The proposition nation concept is actually older than many ideas that Americans consider integral to their political heritage, like absolute freedom of speech.
At one point, M.G. bemoans the political passivity of Hispanics, though he seems to conflate it with their corruption. He cites Thomas Jefferson that the love of liberty must be shared by the governed themselves.
But as I have tried to show, liberal democracy (the one where people don’t shoot and stab each other on the way to the voting place) crucially depends on maintaining a certain reserve level of political passivity. Inflaming popular passions too much is to be avoided. In the case of whites, passivity probably served to reduce corruption overall.
In fact, the drop in voter turnout in America was already substantial by the 1920s (from p.186 of Michael E. McGerr’s The Decline of Popular Politics: The American North, 1865-1928):
By the twenties, a massive political withdrawal had occurred across the country. Much of it took place in the South, where disenfranchisement between 1890 and 1910 had torn the vote away from blacks and many poor whites. Average Southern turnout at presidential elections, 64 percent from 187 to 1892, fell to 32 percent from 1900 to 1916 and then to just 20 percent in the campaigns of 1920 and 1924.
Even in the North, where there was nothing like disenfranchisement, people had abandoned the ballot box. After reaching 83 percent in 1896 and 1900, average Northern turnout at presidential elections moved down to 65 percent from 190 to 1916 and then to only 58 percent in 1900 and 1924. Voting decreased for elections at all levels. Turnout for off-year Congressional contests fell off from 70 percent in 1894 and 1896 down to 42 percent by 1922 and 1926. In the twenties, perhaps a fourth of all eligible Northerners never cast a ballot. The non-voters came disproportionately from the ranks of newly enfranchised women, young people, immigrants and their children, and the poor.
The people you don’t want to vote, didn’t. And yet that couldn’t save you, either.

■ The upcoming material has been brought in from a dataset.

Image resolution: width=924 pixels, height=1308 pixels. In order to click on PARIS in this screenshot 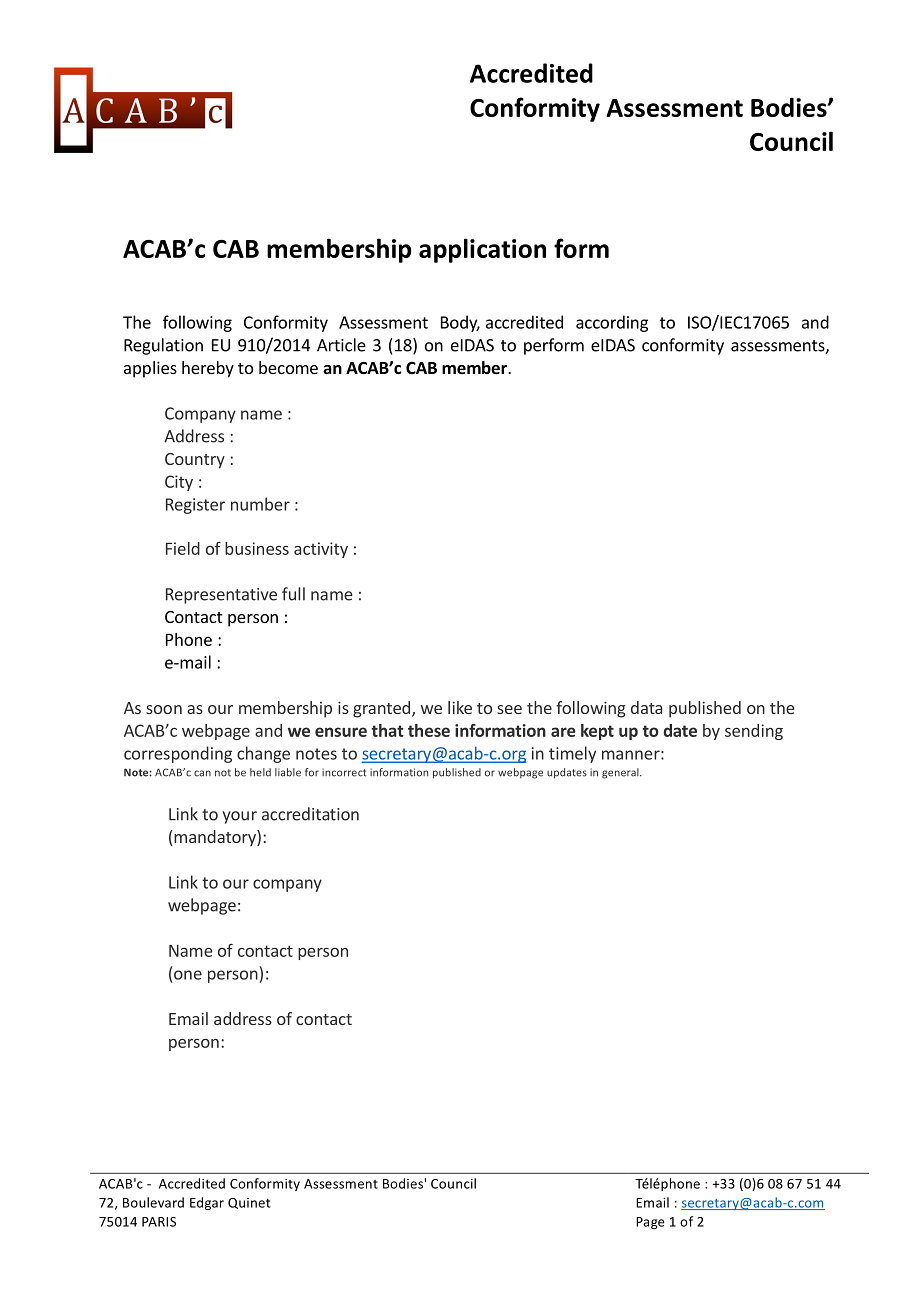, I will do `click(159, 1222)`.
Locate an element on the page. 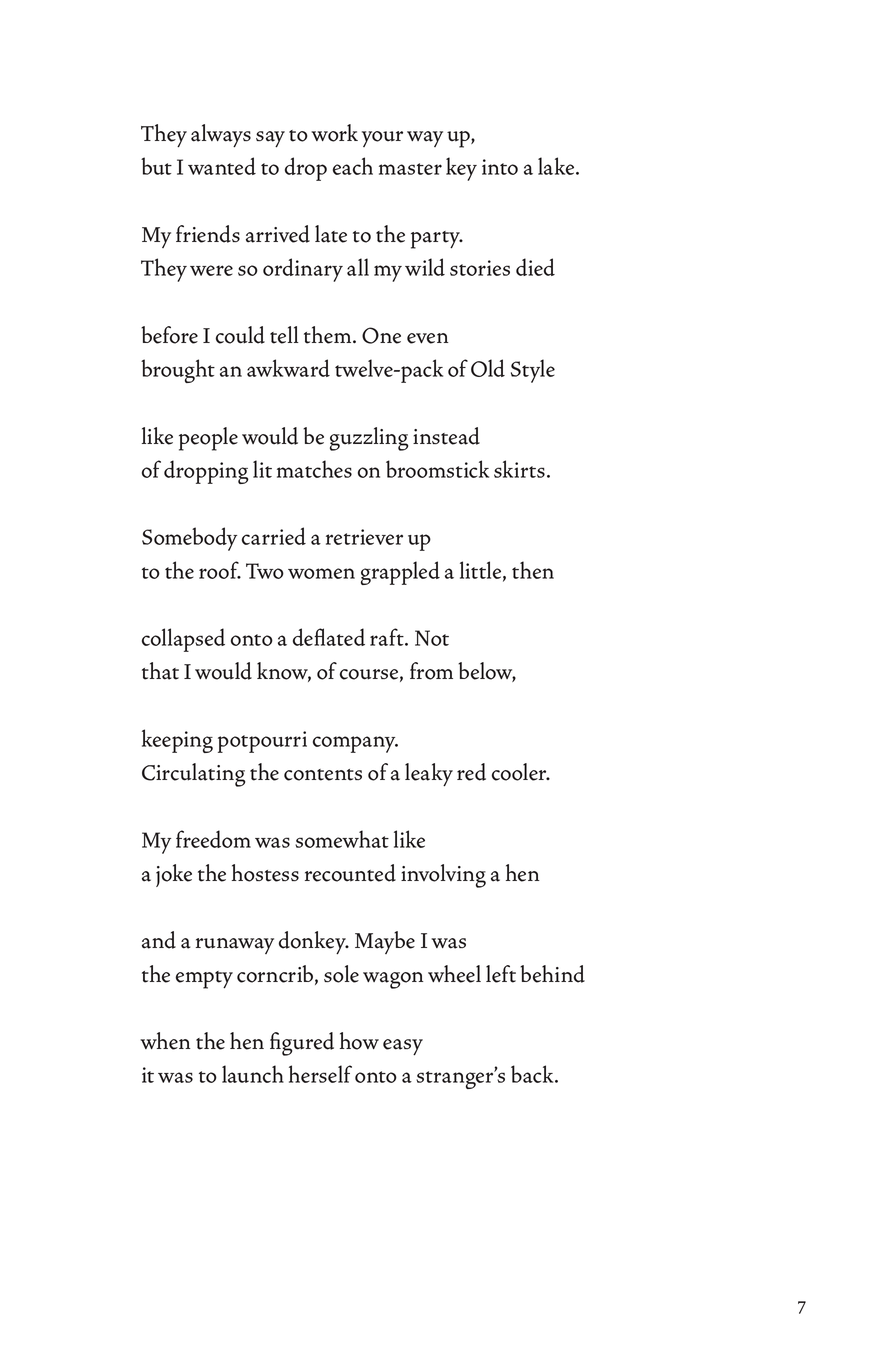 The width and height of the page is (887, 1372). into is located at coordinates (500, 167).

Having made these additions, our picture changes from a model of cumulative migration and dilution of native stock, to a more nuanced one where an internal Anglo faction elevates itself to a new elite for the purpose of, among other things, taming democracy and making the country more governable. Racial spoils continue to be practiced as they were for a long time, but in a more controlled fashion until the past few decades where the pretense of order has unraveled. The missionary and proselytizing fervor hidden in American nativism and the congregationalist allies of American nativism have developed into an internationalism bent on liberating the world.